By networking in this way, the individual is essentially asking the professional if there’s anything they can or would be willing to do to help them break into the industry. Now, that’s a loaded question for sure, but it’s important to be true to yourself about what you’re asking. Asking a more interesting, insightful, or open-ended question about something you’re genuinely trying to puzzle-out (within reason and mutual interest) will go much further for making you a memorable instance than the same old tired questions.
Innovation and Strategic Business Development
Clear and probing questions aren’t just important for communication. Their biggest effects will be on your personal growth and strategic business development.
From a young age, we train ourselves to ask questions for affirmation reasons. This means that we ask questions that we know the answer to or have the capability and confidence that we can easily answer them. When we are called upon to give the answer to these questions, we may be filled with a sense of positive affirmation and self-esteem. We feel like a hero, swooping in with our knowledge.
This technique gives us the sense of winning. We fail to acknowledge that by asking easy questions of ourselves, we have rigged the game. We do this as a demonstration of our capabilities and our thought processes. It can be a successful communication technique at times, but it doesn’t help us grow.
On the other hand, asking questions where we have to admit that we don’t know the answer to them can give us feelings of nervousness or anxiety. It triggers our survival instincts, stimulates our brain, and forces us to use our resources. This allows us to feel the drive to find answers.
The tendency to avoid asking questions that you don’t know the answer to may actually hold you back from identifying what you need to learn and what action you need to take. Similarly, we might talk over ourselves, dismissing the things we don’t know and diverting the questions we ask ourselves to make them easier. The questions that you ask should always be forcing you to lean into something you don’t know and fix it.
This is not to say that entrepreneurship needs to be about reinventing the wheel. However, no innovation has ever come from being unwilling to ask yourself about what you don’t understand. From physics theories to computer science developments, innovation thrives on finding solutions to questions that the asker, inventor, or researcher doesn’t yet have the answer to.
Tracking Your Questions
Asking questions in this way may require you to follow paths where your questions lead. This could mean using a tracking approach, such as mind-mapping, to keep track of your paths and the things that you need to accomplish.
Once you start doing this, you’ll find that your task list will multiply, but so will your productivity, engagement, and progress toward your goals. Remember not to shy away from the things that you do not know, but instead, throw yourself into learning and understanding them to see what possibilities they offer you.
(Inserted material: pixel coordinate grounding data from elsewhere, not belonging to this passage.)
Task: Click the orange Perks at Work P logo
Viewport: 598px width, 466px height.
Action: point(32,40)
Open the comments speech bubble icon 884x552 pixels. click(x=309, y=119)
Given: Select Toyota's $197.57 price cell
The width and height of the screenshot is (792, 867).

Learning to ask questions is a skill to hone and a process. Everything looks complicated and difficult from the outside, but the more you learn about something, the more you can start to unravel this complexity and work coherently in a new system, technique, or with a new tool. You can only do this by asking the questions that admit what you don’t know, and allowing those questions to guide you toward focusing on the resources that will help you gain a strong understanding for the development of your project and your own personal and competitive advantage.